WHAT THE TASK REQUIRES:
Change "list view" to "grid view" in the stretch from the line containing "Where should I" through the end of the items, and write those lines out again with everything else unchanged and the pictures left out.

┌─ DATA LISTING

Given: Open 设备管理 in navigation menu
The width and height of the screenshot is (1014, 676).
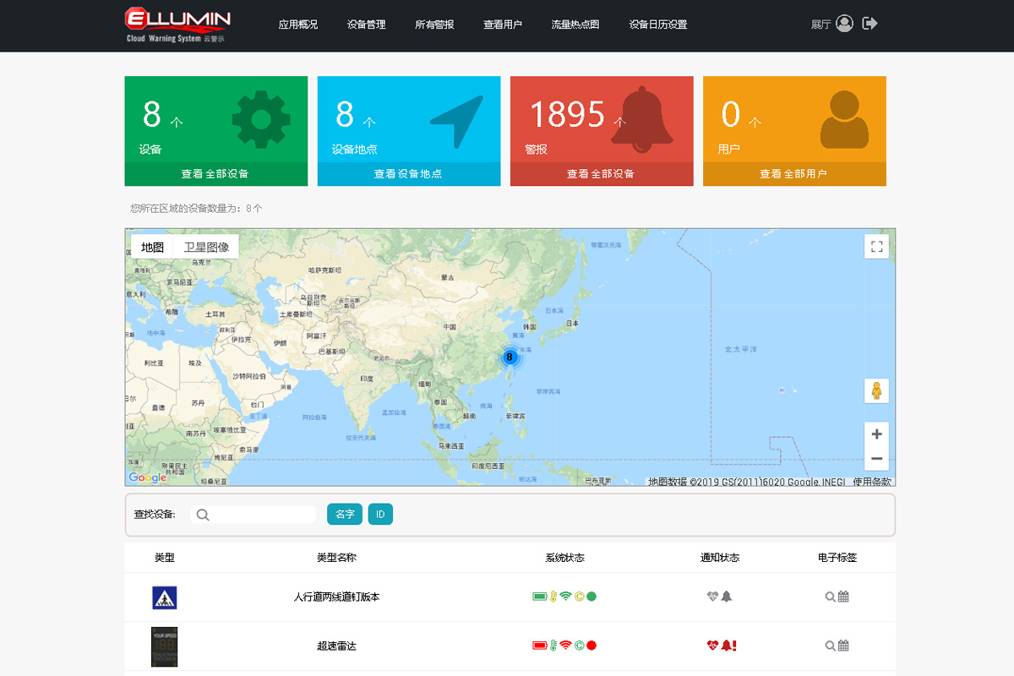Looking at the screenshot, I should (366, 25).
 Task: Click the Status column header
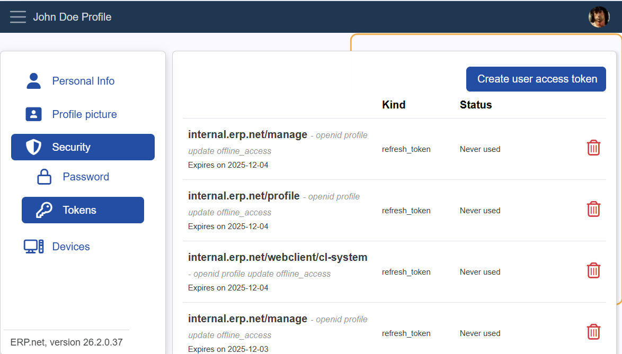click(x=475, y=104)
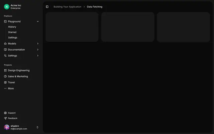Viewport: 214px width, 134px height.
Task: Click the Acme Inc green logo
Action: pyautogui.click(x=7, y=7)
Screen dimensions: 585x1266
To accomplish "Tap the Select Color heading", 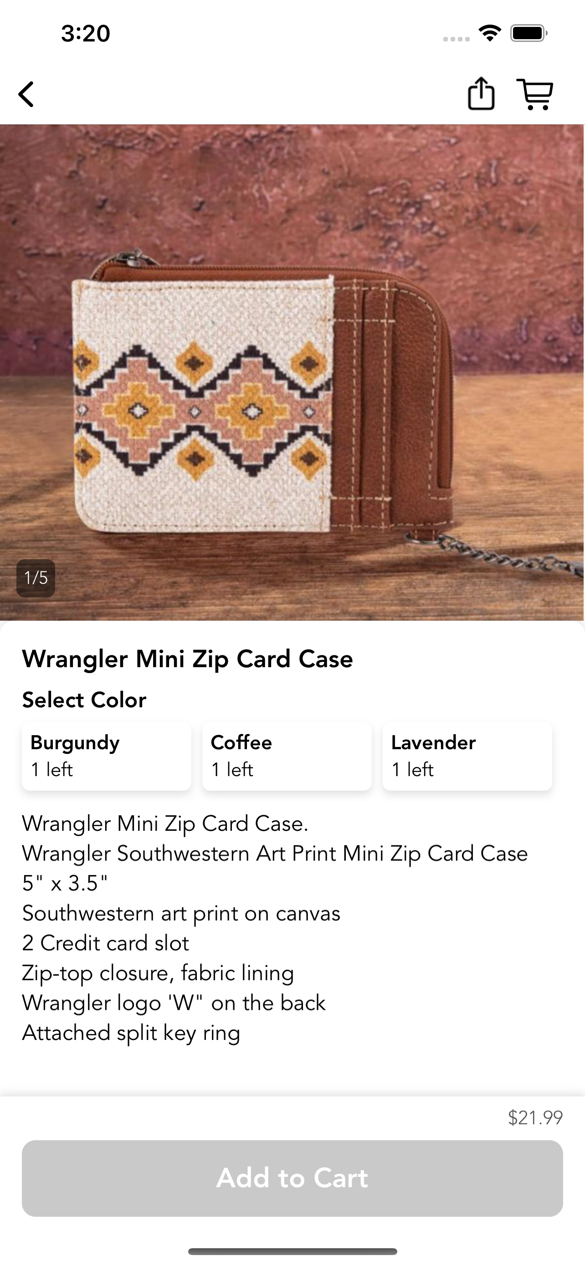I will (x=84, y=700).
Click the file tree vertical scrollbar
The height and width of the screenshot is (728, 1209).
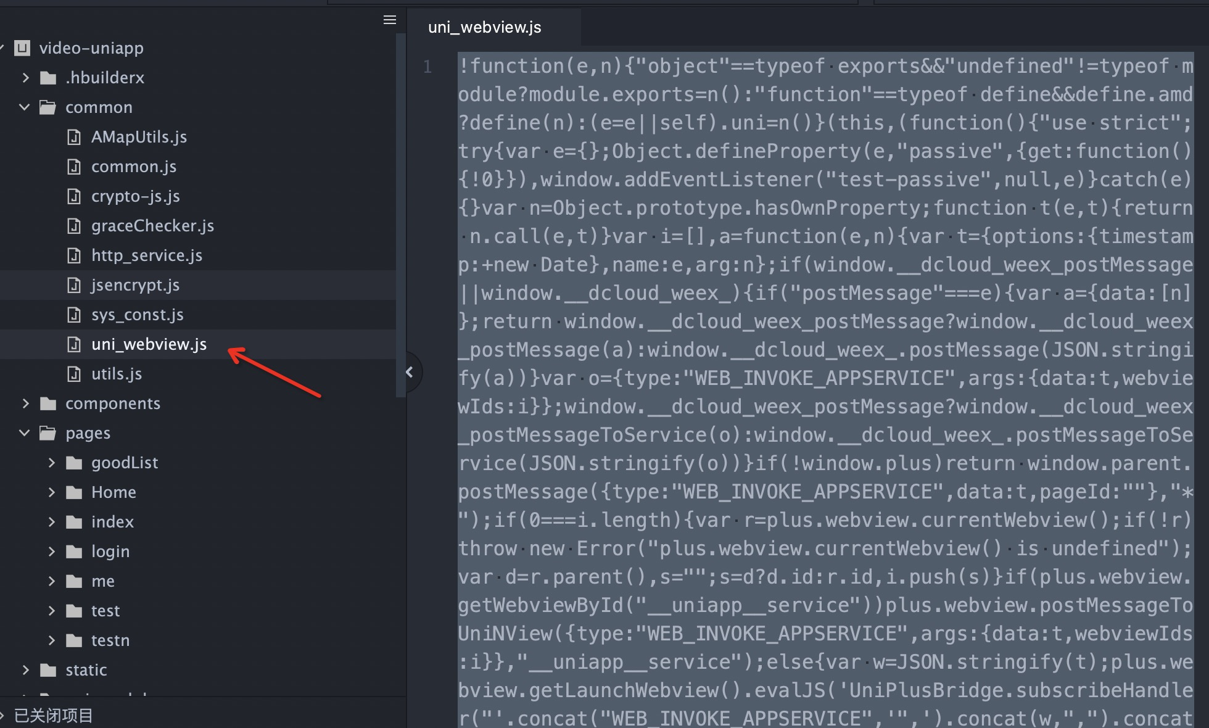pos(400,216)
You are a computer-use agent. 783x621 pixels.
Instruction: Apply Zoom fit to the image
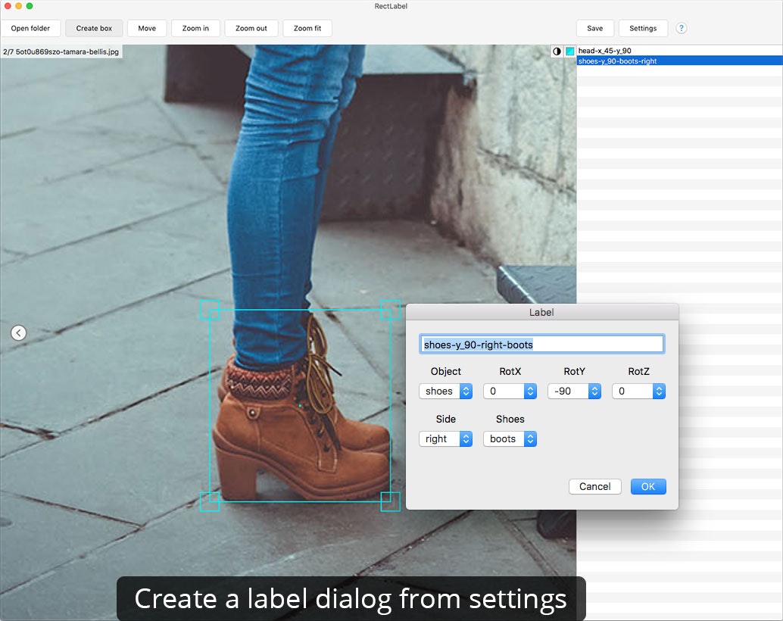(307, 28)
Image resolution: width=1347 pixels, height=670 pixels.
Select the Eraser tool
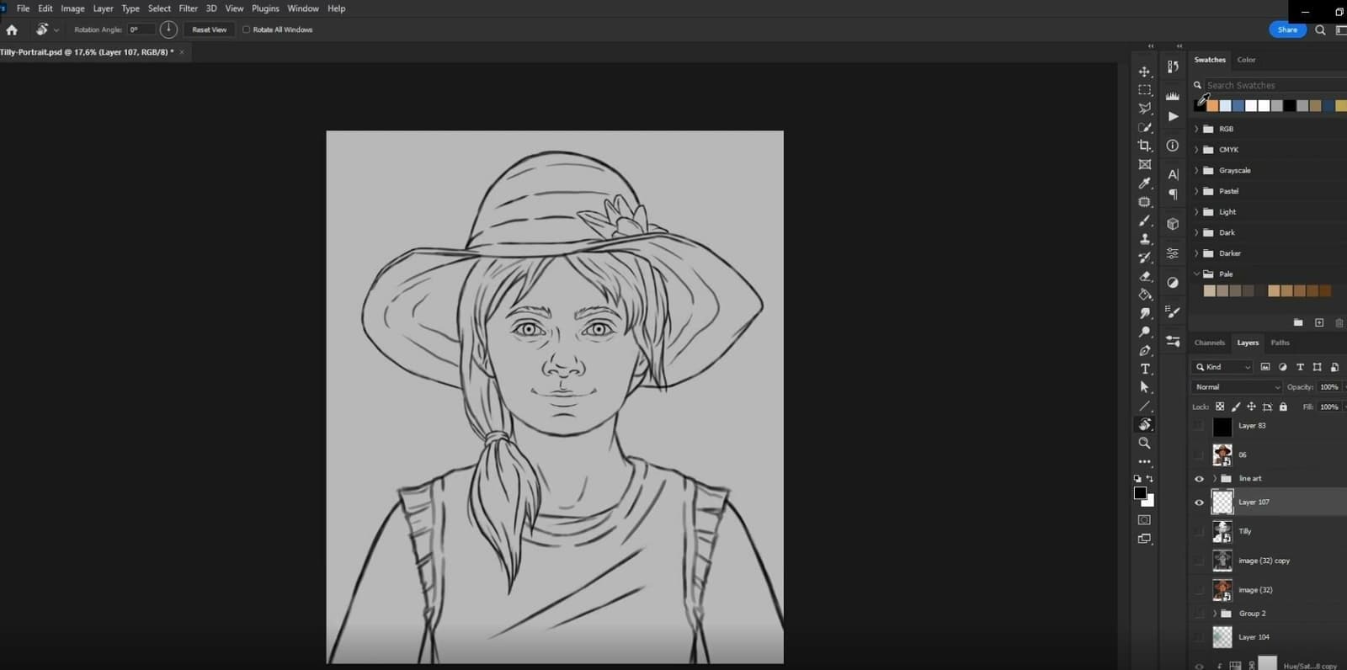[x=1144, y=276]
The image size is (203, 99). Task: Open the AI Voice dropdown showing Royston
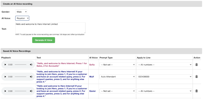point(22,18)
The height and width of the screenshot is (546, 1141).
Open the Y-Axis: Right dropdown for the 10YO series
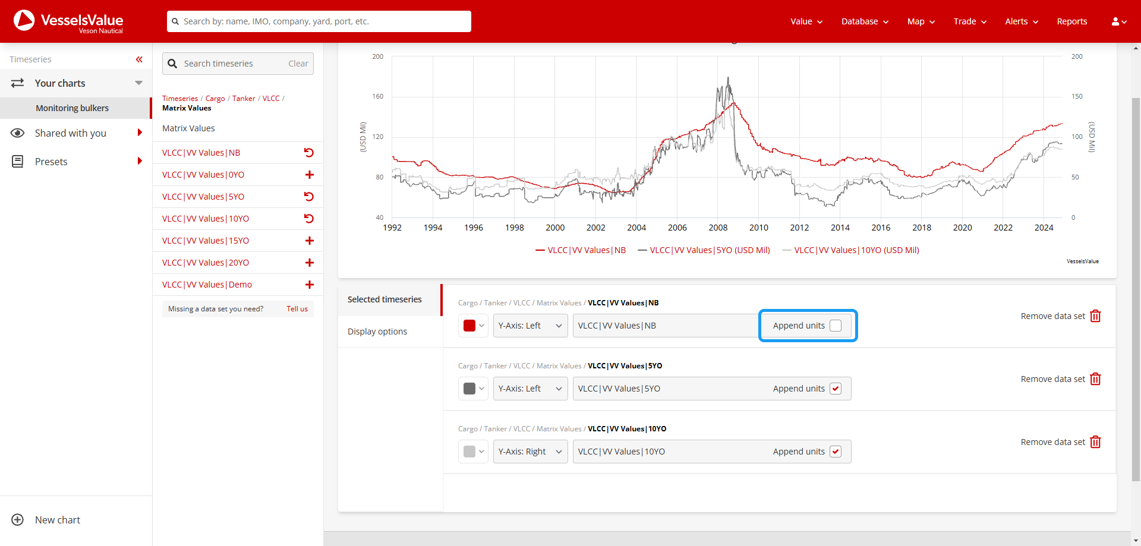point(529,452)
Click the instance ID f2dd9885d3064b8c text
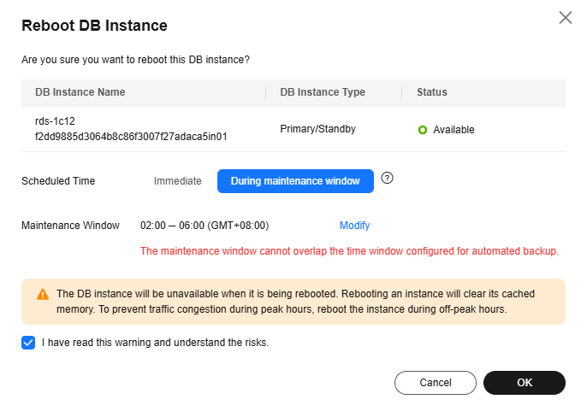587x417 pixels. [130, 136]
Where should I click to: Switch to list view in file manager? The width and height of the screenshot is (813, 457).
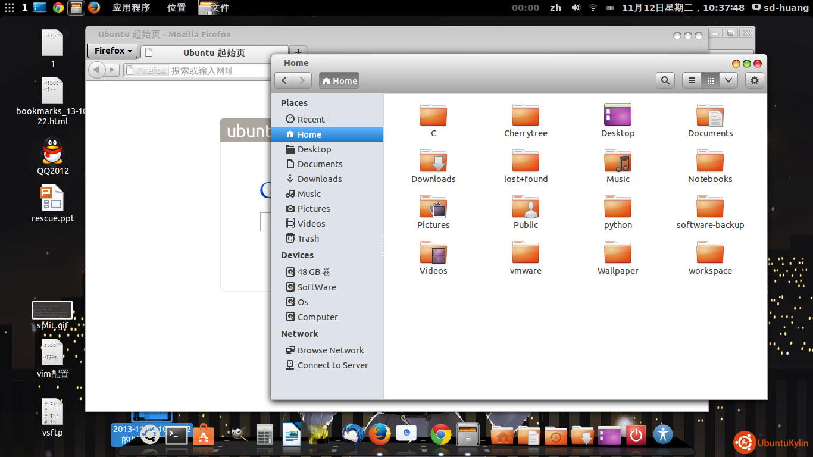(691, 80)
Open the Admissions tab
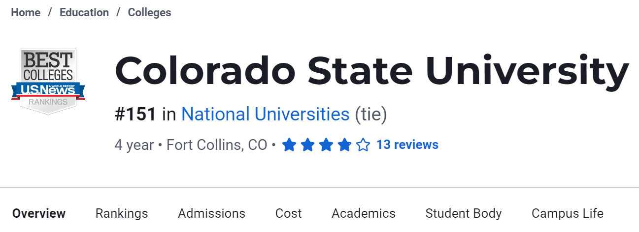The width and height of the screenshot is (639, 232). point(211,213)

└─

COMPLETED EXERCISE:
Where should I click to: Switch to grid view in file manager? The width and height of the screenshot is (813, 457).
(691, 80)
Open the Admissions tab
The width and height of the screenshot is (639, 232). point(211,213)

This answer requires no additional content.